Type out the full set of entries again, unchanged.

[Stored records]
++++

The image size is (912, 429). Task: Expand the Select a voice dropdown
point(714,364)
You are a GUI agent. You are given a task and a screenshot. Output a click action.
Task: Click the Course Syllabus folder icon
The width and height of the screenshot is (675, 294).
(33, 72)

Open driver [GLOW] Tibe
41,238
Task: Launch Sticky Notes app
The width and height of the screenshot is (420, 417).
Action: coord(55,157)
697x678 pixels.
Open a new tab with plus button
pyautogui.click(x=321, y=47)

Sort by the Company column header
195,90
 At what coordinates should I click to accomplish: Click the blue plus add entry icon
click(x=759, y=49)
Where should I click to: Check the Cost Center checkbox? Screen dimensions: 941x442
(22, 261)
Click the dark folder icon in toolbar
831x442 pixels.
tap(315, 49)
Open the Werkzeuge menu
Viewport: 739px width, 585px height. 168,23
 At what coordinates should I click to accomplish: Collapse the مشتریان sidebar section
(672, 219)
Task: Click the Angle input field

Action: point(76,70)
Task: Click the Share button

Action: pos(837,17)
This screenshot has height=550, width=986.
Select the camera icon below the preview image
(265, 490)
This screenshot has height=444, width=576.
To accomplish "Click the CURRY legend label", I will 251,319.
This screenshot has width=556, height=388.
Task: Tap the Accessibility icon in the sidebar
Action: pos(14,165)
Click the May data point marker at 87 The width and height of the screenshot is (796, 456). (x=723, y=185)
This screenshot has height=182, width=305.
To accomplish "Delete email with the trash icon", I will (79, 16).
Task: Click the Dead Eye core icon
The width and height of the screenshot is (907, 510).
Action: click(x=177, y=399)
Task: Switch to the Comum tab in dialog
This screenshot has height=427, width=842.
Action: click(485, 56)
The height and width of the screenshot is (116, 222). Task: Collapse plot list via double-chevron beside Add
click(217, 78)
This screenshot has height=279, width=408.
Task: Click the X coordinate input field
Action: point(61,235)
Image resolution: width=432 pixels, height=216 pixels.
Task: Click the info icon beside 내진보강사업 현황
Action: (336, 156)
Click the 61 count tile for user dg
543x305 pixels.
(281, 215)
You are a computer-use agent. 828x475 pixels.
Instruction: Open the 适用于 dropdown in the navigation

++++

== Answer section ==
The image size is (912, 429). Task: Expand the Select a voice dropdown
point(714,364)
You are a GUI agent. You are given a task and a screenshot. Output a click action.
Task: Click the Course Syllabus folder icon
The width and height of the screenshot is (675, 294).
(33, 72)

Open driver [GLOW] Tibe
41,238
Task: Launch Sticky Notes app
The width and height of the screenshot is (420, 417).
Action: coord(55,157)
697x678 pixels.
Open a new tab with plus button
pyautogui.click(x=321, y=47)

Sort by the Company column header
195,90
 At what coordinates should I click to accomplish: Click the blue plus add entry icon
click(x=759, y=49)
Where should I click to: Check the Cost Center checkbox? Screen dimensions: 941x442
(22, 261)
Click the dark folder icon in toolbar
831x442 pixels.
tap(315, 49)
Open the Werkzeuge menu
Viewport: 739px width, 585px height. 168,23
 At what coordinates should I click to accomplish: Collapse the مشتریان sidebar section
(672, 219)
Task: Click the Angle input field

Action: point(76,70)
Task: Click the Share button

Action: pos(837,17)
This screenshot has height=550, width=986.
Select the camera icon below the preview image
(265, 490)
This screenshot has height=444, width=576.
To accomplish "Click the CURRY legend label", I will 251,319.
This screenshot has width=556, height=388.
Task: Tap the Accessibility icon in the sidebar
Action: pos(14,165)
Click the May data point marker at 87 The width and height of the screenshot is (796, 456). (x=723, y=185)
This screenshot has height=182, width=305.
To accomplish "Delete email with the trash icon", I will (79, 16).
Task: Click the Dead Eye core icon
The width and height of the screenshot is (907, 510).
Action: click(x=177, y=399)
Task: Switch to the Comum tab in dialog
This screenshot has height=427, width=842.
Action: click(485, 56)
The height and width of the screenshot is (116, 222). Task: Collapse plot list via double-chevron beside Add
click(217, 78)
This screenshot has height=279, width=408.
Task: Click the X coordinate input field
Action: point(61,235)
Image resolution: width=432 pixels, height=216 pixels.
Task: Click the info icon beside 내진보강사업 현황
Action: (336, 156)
Click the 61 count tile for user dg
543x305 pixels.
(281, 215)
You are a computer-use agent. 828x475 pixels.
Instruction: Open the 适用于 dropdown in the navigation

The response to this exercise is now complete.